▶ _DATASET EXTRACT_
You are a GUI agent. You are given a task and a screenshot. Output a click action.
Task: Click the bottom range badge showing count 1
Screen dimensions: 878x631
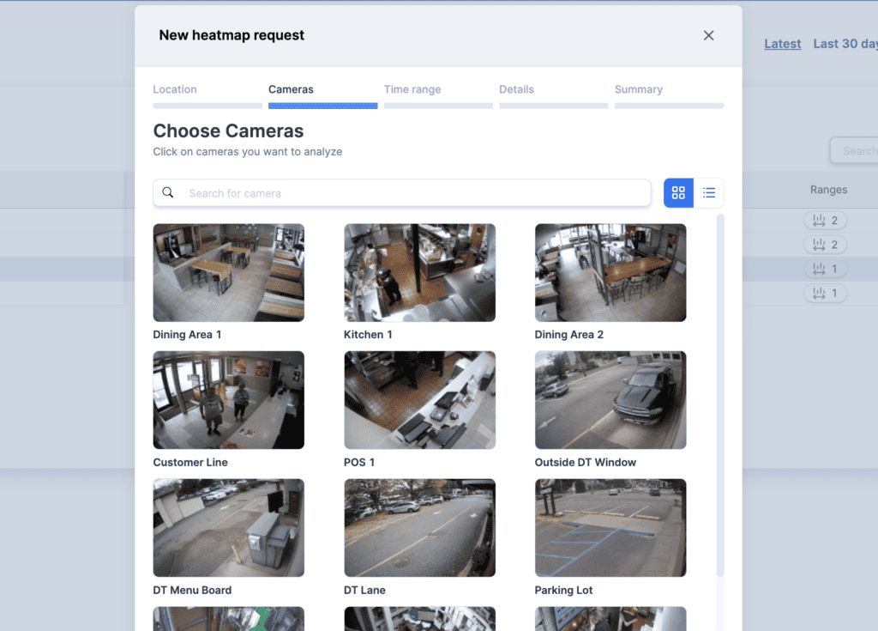(x=825, y=293)
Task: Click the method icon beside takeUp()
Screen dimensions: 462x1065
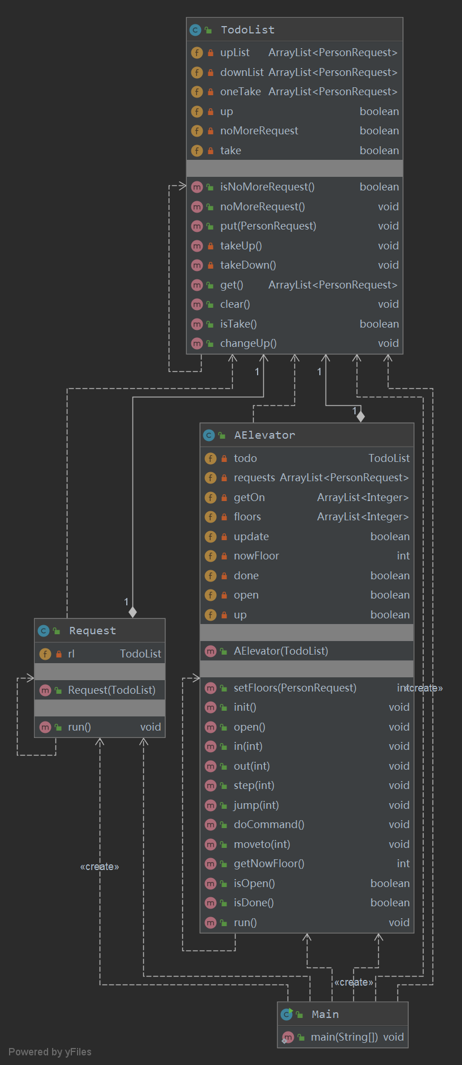Action: coord(197,246)
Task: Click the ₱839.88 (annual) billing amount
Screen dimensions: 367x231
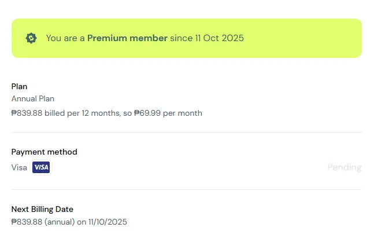Action: coord(43,222)
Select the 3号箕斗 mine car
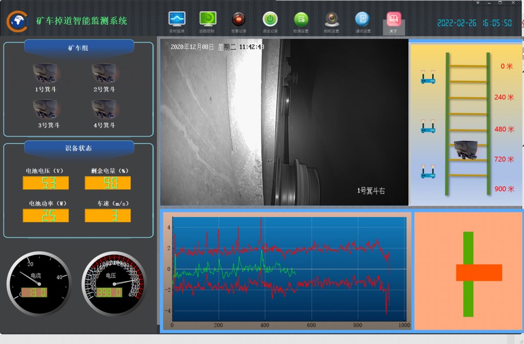 (x=47, y=114)
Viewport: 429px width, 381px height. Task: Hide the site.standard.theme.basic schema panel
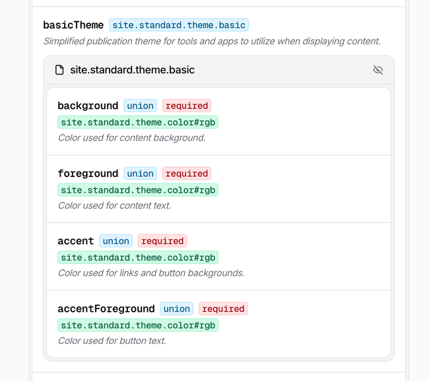pyautogui.click(x=378, y=70)
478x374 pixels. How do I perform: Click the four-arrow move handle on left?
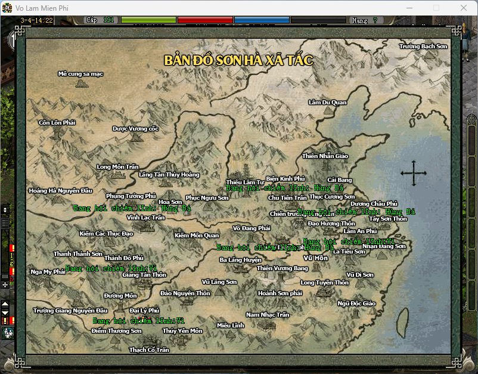(x=5, y=285)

▶ _TASK GOAL_
Please repeat, exactly and with nothing else, the lines from the one containing "Screen dimensions: 367x231" to the last line of the entries, both included, excluding any pictures.

▶ _RESULT FOR THIS TASK_
Screen dimensions: 367x231
Action: coord(43,222)
Select the 3号箕斗 mine car
 (x=47, y=114)
Viewport: 429px width, 381px height. Task: Hide the site.standard.theme.basic schema panel
pyautogui.click(x=378, y=70)
478x374 pixels. How do I perform: Click the four-arrow move handle on left?
(x=5, y=285)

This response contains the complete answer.